O talento de Nemésio reside em intuir um mar que se desdobra em ilha e de uma ilha que se desdobra na multiplicidade de vivências que lhe ficaram definitivamente agarradas, a começar pela memória do pai, esse duplo da ilha, que Nemésio de lá traz e há de levar às costas pela vida fora, como se fosse um outro Eneias a sair de Troia com Anquises.
Por Diogo Pires Aurélio
Q - Quociente de Inteligência, 22 de março de 2014
Q - Quociente de Inteligência, 22 de março de 2014
A obra de Vitorino Nemésio, em especial a sua poesia, tem sido prejudicada por uma série de mal-entendidos, quer de natureza literária quer até de natureza biográfica. Começou com os críticos da Presença, que nunca se acostumaram àquele seu virtuosismo, alegadamente só de palavras, “coisas de soar”, como ele gostava de dizer, sem uma âncora na “estrutura psicológica” em que era suposto a poesia estar, antes de estar nos versos, e a resvalar para o gongórico. Nemésio fazia piruetas numa sintaxe retorcida e num léxico que lembrava o “pitoresquismo” – suspeita de que nunca se livrou e de que o próprio Jorge de Sena se fez eco –, tudo a flutuar numa leveza que contrastava com a seriedade e o dramatismo evidenciado nas obras mais representativas da folha coimbrã, a começar por José Régio. Os neorrealistas, por seu turno, torciam o nariz perante o hastear de maiúsculas – Senhor, Verbo, Unção, Ser – que, volta e meia, sobretudo a partir de O Pão e a Culpa, convocava o transcendente à superfície dos versos e punha as palavras, literalmente, em sentido, olhos no Além, alheadas da história e das suas contradições. Como se tudo isto não bastasse, Nemésio não era só o poeta e o romanista, era também um catedrático, designação que, nesse tempo, além da respeitabilidade do cargo, trazia implícita a bênção do regime, razão suficiente para que a inteligentzia, mesmo quando o reconhecia como avis rara, fizesse questão de manter as devidas distâncias. O belo epitáfio que Eugénio de Andrade lhe dedicou, num poema de Ostinato Rigore, explica perfeitamente esse novelo de equívocos que fizeram que o autor de O Bicho Harmonioso fosse toda a vida olhado como uma espécie de “cavaleiro das tristes figuras”, expressão que parodiava um título de Nemésio: “Conversão ao catolicismo, fretes ao estado/novo, prémios do SNI não ajudavam muito/a que te lessem ( ).”
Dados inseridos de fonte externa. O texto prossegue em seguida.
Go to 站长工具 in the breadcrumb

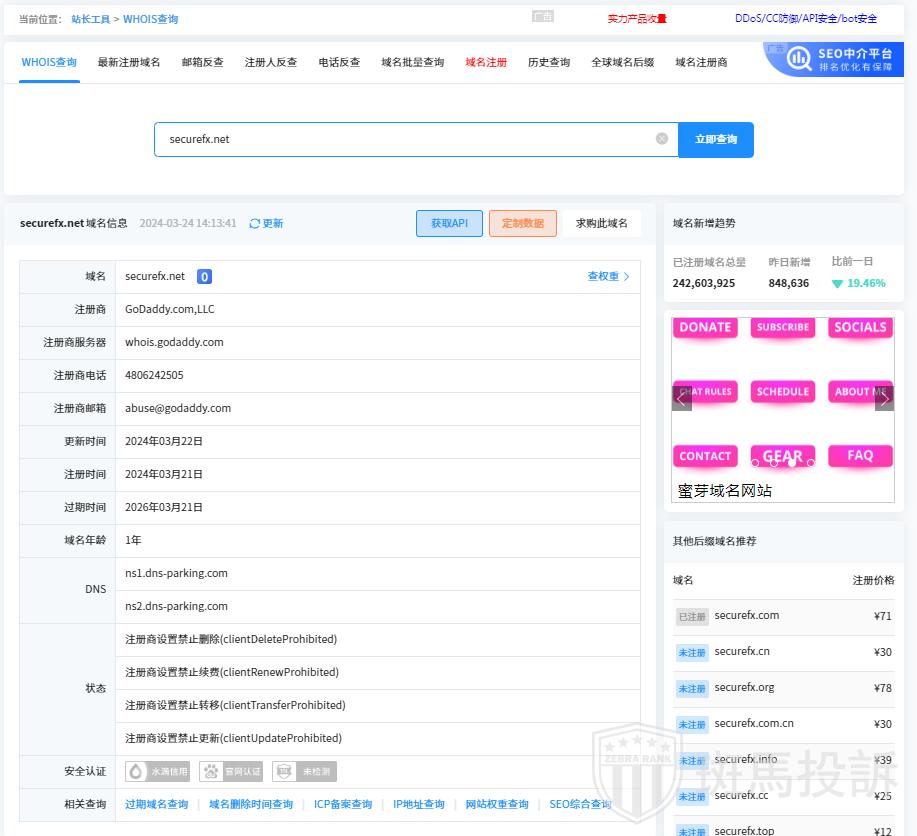click(x=90, y=19)
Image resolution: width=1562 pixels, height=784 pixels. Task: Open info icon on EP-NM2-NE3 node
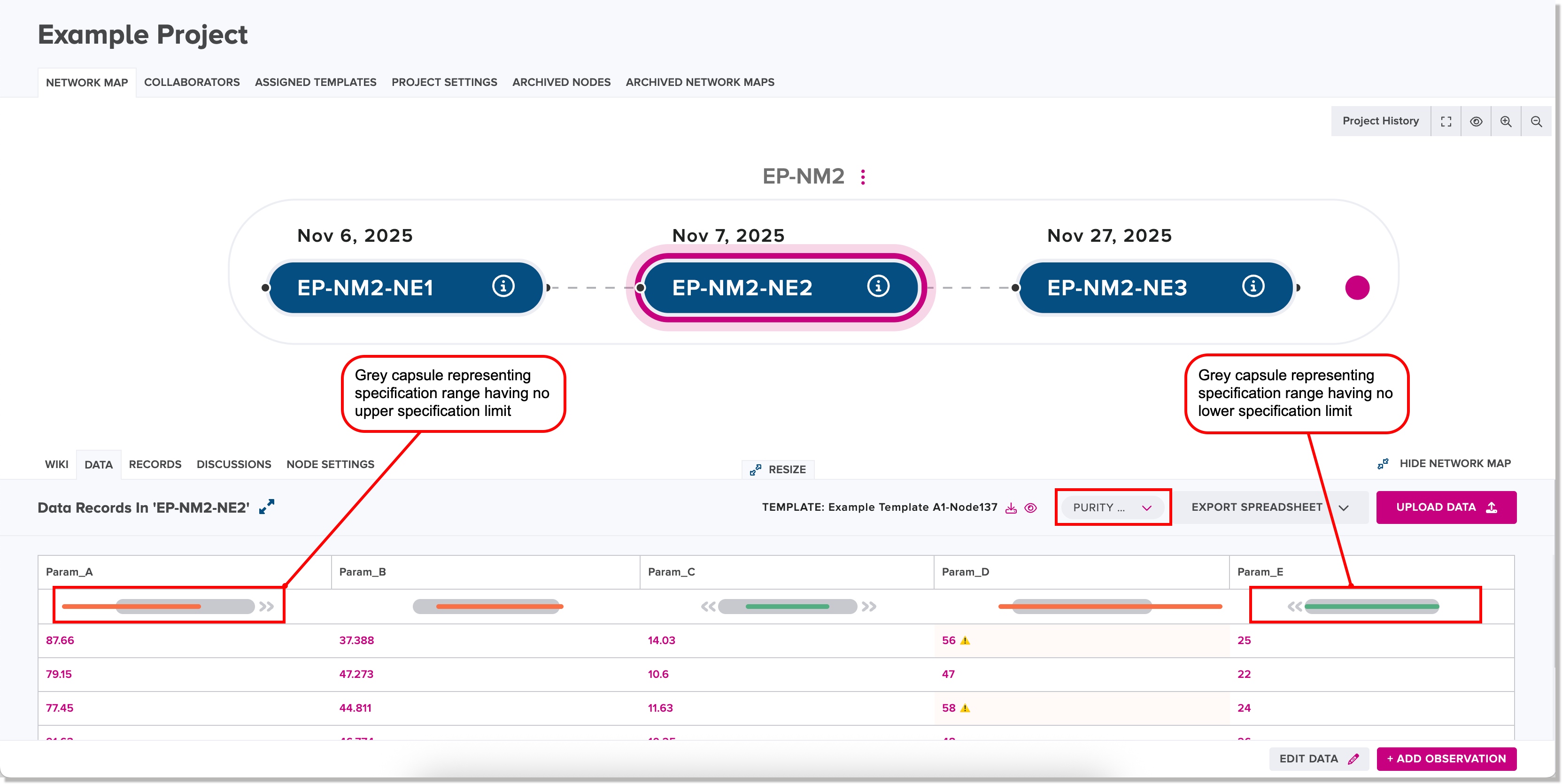(x=1253, y=286)
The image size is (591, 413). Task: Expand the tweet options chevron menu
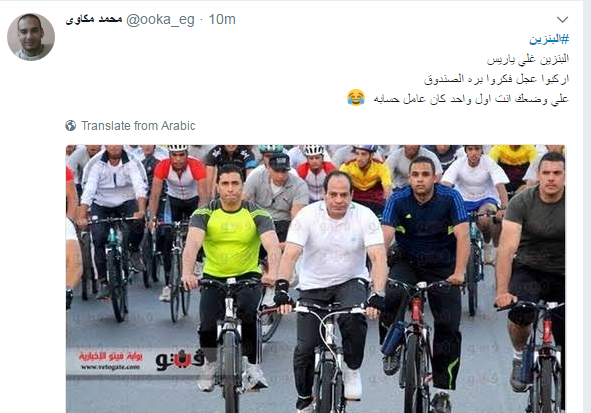point(562,19)

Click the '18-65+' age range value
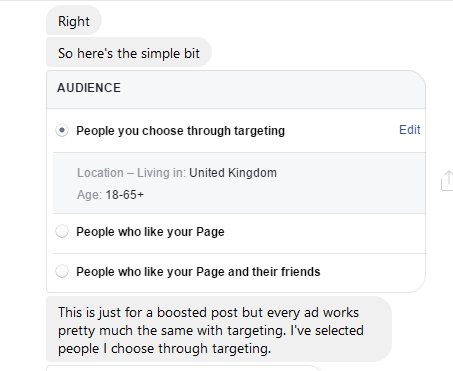point(124,195)

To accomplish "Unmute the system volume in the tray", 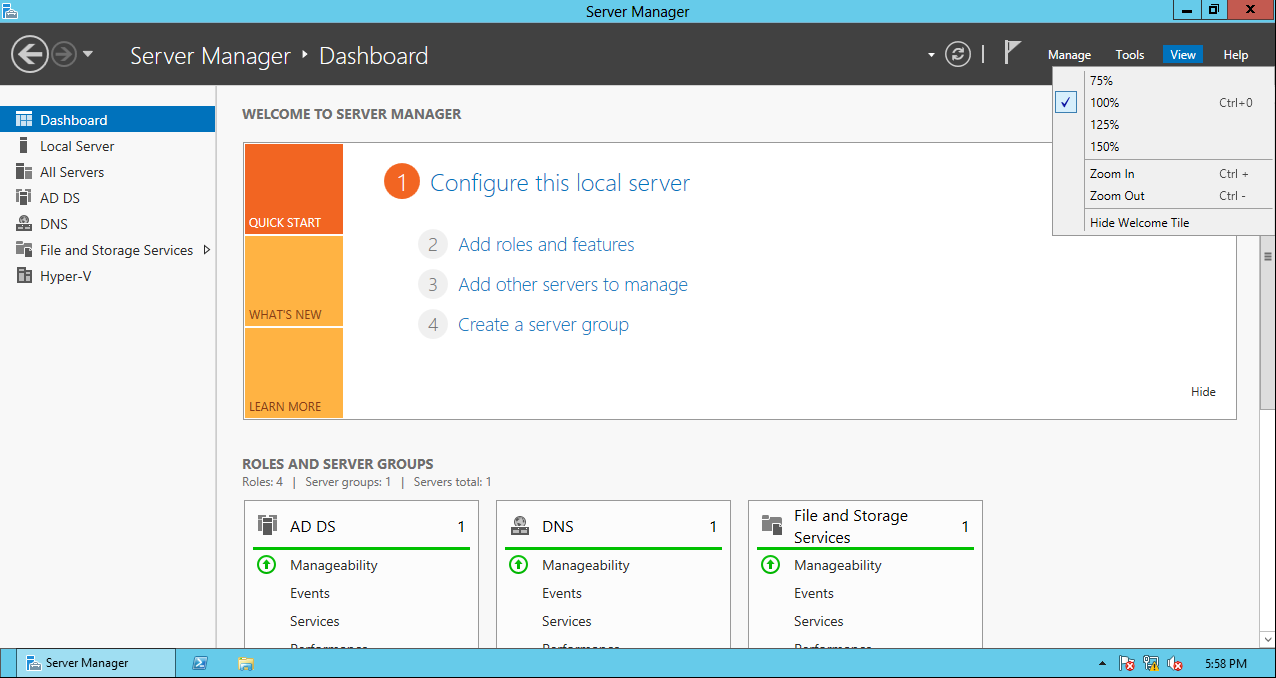I will click(x=1175, y=662).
O problema é que Vitorino Nemésio, conhecedor de tais suscetibilidades, passou sempre ao largo, dir-se-ia apostado em trocar-lhes as voltas, fazendo sem alardes o seu próprio caminho. Ainda os presencistas andavam entretidos a remoer a ideia de uma poesia da qual as palavras seriam apenas um pálido eco – “a poesia é anterior à expressão em que se traduz”, dizia Gaspar Simões – e já ele se havia apercebido de que na linguagem existe algo mais do que simples “forma”, como é visível nos célebres poemas de finais dos anos 50, em que se plasma uma reflexão cujas raízes remontavam a Heidegger e, por via deste, aos românticos alemães. Constava que tinha, a certa altura, trocado o lirismo do mar e das tias, dos baleeiros e das enxós do avô Votrino, e se convertera à contemplação metafísica do tempo e da morte, para já não falar do misticismo teológico da culpa e do pecado, mas eis que ele retorna, vestido agora de fervores autonomistas, ao aconchego das origens com a Sapateia Açoriana, mais ou menos pela mesma altura em que se sangrava em sensualidade e requebros de apaixonado hors saison, no Caderno de Caligraphia, em que há “palavras tiradas/como o leite às bezerras”, para a sua marquesinha, aquela “que vários seu corpo amaram/mas um só se enamorou”. Manifestamente, a sua arrumação foi sempre uma tarefa votada ao fracasso, de tal maneira ele se entretém a pôr e tirar máscaras, num exercício de heteronomia que nada tem de pessoano, pois remete sempre para um eu, mesmo se “comovido a oeste”, mas nem por isso é menos fértil a convocar figuras de sua invenção, que lhe dão rosto e o protegem contra a diluição no mar, esse mar que lhe cercou a infância e lhe foi a vida inteira um alter ego: “Somos só água que se some.”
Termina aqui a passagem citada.